(Stored data)
......
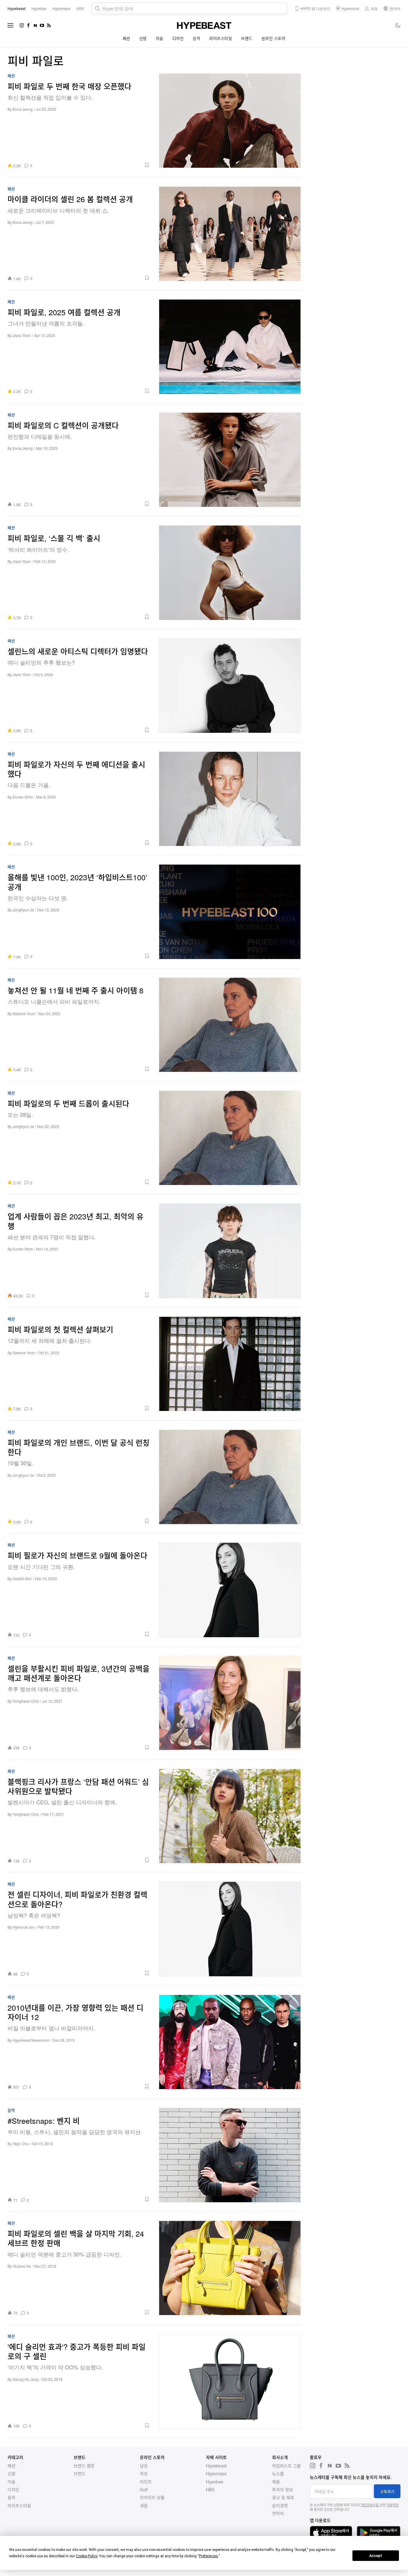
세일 (144, 2505)
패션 (126, 38)
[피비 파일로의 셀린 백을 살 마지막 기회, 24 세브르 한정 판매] (230, 2268)
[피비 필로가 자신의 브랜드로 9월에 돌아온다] (230, 1589)
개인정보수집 (370, 2504)
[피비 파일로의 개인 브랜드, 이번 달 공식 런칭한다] (230, 1477)
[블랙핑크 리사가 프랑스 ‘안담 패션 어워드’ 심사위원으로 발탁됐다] (230, 1816)
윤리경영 (280, 2505)
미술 (159, 38)
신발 (143, 38)
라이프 (146, 2482)
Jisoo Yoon (22, 335)
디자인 (178, 38)
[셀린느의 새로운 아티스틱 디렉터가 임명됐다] (230, 685)
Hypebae (214, 2482)
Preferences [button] (208, 2556)
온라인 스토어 (274, 38)
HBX (210, 2489)
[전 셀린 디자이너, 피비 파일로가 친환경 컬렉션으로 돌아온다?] (230, 1929)
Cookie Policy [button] (86, 2556)
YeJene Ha (22, 2266)
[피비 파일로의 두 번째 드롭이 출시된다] (230, 1138)
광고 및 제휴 (283, 2497)
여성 (144, 2473)
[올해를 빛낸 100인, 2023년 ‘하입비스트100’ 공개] (230, 911)
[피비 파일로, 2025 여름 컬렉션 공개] (230, 346)
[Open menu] (11, 25)
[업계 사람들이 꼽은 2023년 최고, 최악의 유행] (230, 1250)
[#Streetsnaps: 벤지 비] (230, 2155)
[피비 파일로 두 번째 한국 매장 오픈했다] (230, 120)
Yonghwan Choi (26, 1701)
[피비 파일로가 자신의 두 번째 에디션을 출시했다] (230, 798)
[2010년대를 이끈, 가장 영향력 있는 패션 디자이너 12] (230, 2042)
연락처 (278, 2513)
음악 (196, 38)
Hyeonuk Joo (23, 1927)
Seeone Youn (24, 1013)
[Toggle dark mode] (398, 25)
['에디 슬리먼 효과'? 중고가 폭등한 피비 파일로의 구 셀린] (230, 2381)
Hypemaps (216, 2473)
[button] (93, 165)
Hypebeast (216, 2466)
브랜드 (246, 38)
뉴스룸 (278, 2473)
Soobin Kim (22, 1578)
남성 (144, 2466)
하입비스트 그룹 (286, 2466)
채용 (276, 2482)
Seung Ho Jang (25, 2379)
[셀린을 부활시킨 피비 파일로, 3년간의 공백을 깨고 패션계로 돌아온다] (230, 1703)
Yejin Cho (21, 2143)
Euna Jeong (23, 109)
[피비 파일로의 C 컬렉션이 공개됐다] (230, 459)
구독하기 (387, 2491)
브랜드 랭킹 (84, 2466)
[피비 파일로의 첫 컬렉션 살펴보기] (230, 1364)
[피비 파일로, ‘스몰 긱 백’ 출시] (230, 572)
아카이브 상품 (152, 2497)
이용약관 (393, 2504)
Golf (144, 2489)
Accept (375, 2556)
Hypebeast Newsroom (31, 2040)
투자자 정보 (282, 2489)
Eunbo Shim (23, 796)
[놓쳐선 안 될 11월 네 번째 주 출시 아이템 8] (230, 1024)
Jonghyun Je (23, 909)
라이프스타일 (220, 38)
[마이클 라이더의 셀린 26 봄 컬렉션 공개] (230, 233)
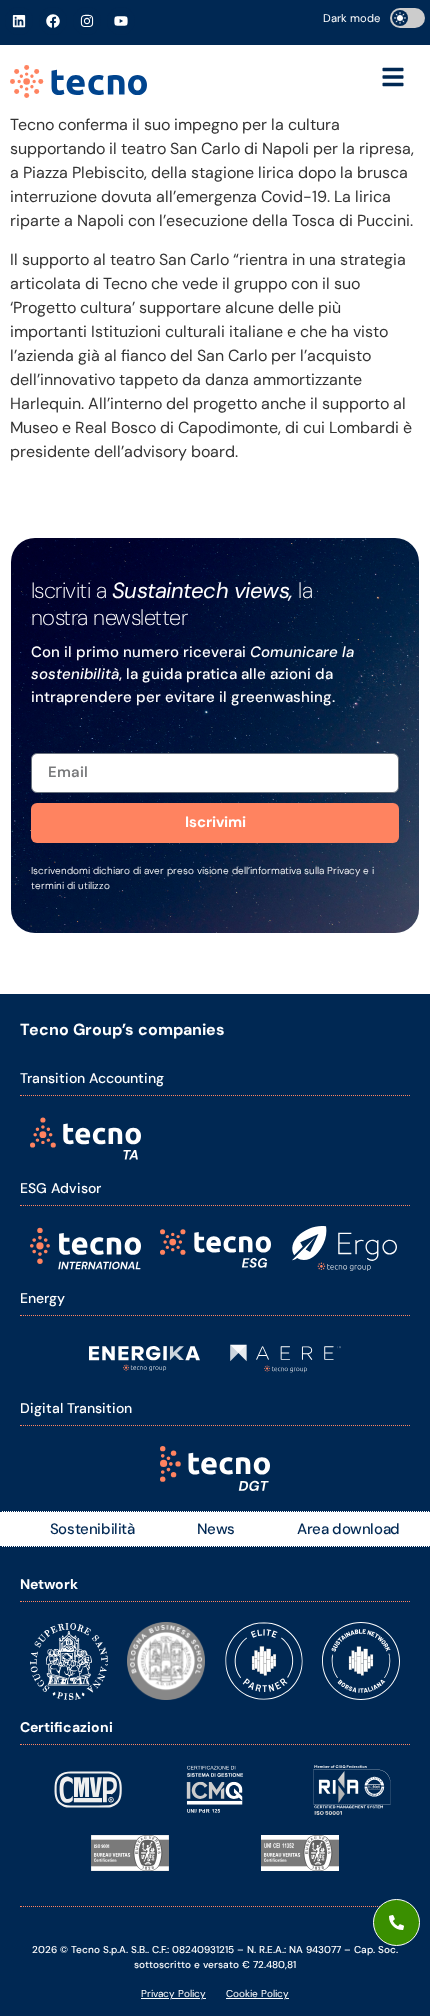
......
TASK DIRECTIONS
Word for word, restate each line above, minus its pictures.

OUTPUT
세일 (144, 2505)
패션 (126, 38)
[피비 파일로의 셀린 백을 살 마지막 기회, 24 세브르 한정 판매] (230, 2268)
[피비 필로가 자신의 브랜드로 9월에 돌아온다] (230, 1589)
개인정보수집 (370, 2504)
[피비 파일로의 개인 브랜드, 이번 달 공식 런칭한다] (230, 1477)
[블랙핑크 리사가 프랑스 ‘안담 패션 어워드’ 심사위원으로 발탁됐다] (230, 1816)
윤리경영 (280, 2505)
미술 (159, 38)
신발 (143, 38)
라이프 (146, 2482)
Jisoo Yoon (22, 335)
디자인 (178, 38)
[셀린느의 새로운 아티스틱 디렉터가 임명됐다] (230, 685)
Hypebae (214, 2482)
Preferences [button] (208, 2556)
온라인 스토어 (274, 38)
HBX (210, 2489)
[전 셀린 디자이너, 피비 파일로가 친환경 컬렉션으로 돌아온다?] (230, 1929)
Cookie Policy [button] (86, 2556)
YeJene Ha (22, 2266)
[피비 파일로의 두 번째 드롭이 출시된다] (230, 1138)
광고 및 제휴 (283, 2497)
여성 (144, 2473)
[올해를 빛낸 100인, 2023년 ‘하입비스트100’ 공개] (230, 911)
[피비 파일로, 2025 여름 컬렉션 공개] (230, 346)
[Open menu] (11, 25)
[업계 사람들이 꼽은 2023년 최고, 최악의 유행] (230, 1250)
[#Streetsnaps: 벤지 비] (230, 2155)
[피비 파일로 두 번째 한국 매장 오픈했다] (230, 120)
Yonghwan Choi (26, 1701)
[피비 파일로가 자신의 두 번째 에디션을 출시했다] (230, 798)
[2010년대를 이끈, 가장 영향력 있는 패션 디자이너 12] (230, 2042)
연락처 (278, 2513)
음악 (196, 38)
Hyeonuk Joo (23, 1927)
Seeone Youn (24, 1013)
[Toggle dark mode] (398, 25)
['에디 슬리먼 효과'? 중고가 폭등한 피비 파일로의 구 셀린] (230, 2381)
Hypemaps (216, 2473)
[button] (93, 165)
Hypebeast (216, 2466)
브랜드 (246, 38)
뉴스룸 (278, 2473)
Soobin Kim (22, 1578)
남성 (144, 2466)
하입비스트 그룹 (286, 2466)
채용 (276, 2482)
Seung Ho Jang (25, 2379)
[셀린을 부활시킨 피비 파일로, 3년간의 공백을 깨고 패션계로 돌아온다] (230, 1703)
Yejin Cho (21, 2143)
Euna Jeong (23, 109)
[피비 파일로의 C 컬렉션이 공개됐다] (230, 459)
구독하기 (387, 2491)
브랜드 랭킹 (84, 2466)
[피비 파일로의 첫 컬렉션 살펴보기] (230, 1364)
[피비 파일로, ‘스몰 긱 백’ 출시] (230, 572)
아카이브 상품 (152, 2497)
이용약관 (393, 2504)
Golf (144, 2489)
Accept (375, 2556)
Hypebeast Newsroom (31, 2040)
투자자 정보 (282, 2489)
Eunbo Shim (23, 796)
[놓쳐선 안 될 11월 네 번째 주 출시 아이템 8] (230, 1024)
Jonghyun Je (23, 909)
라이프스타일 (220, 38)
[마이클 라이더의 셀린 26 봄 컬렉션 공개] (230, 233)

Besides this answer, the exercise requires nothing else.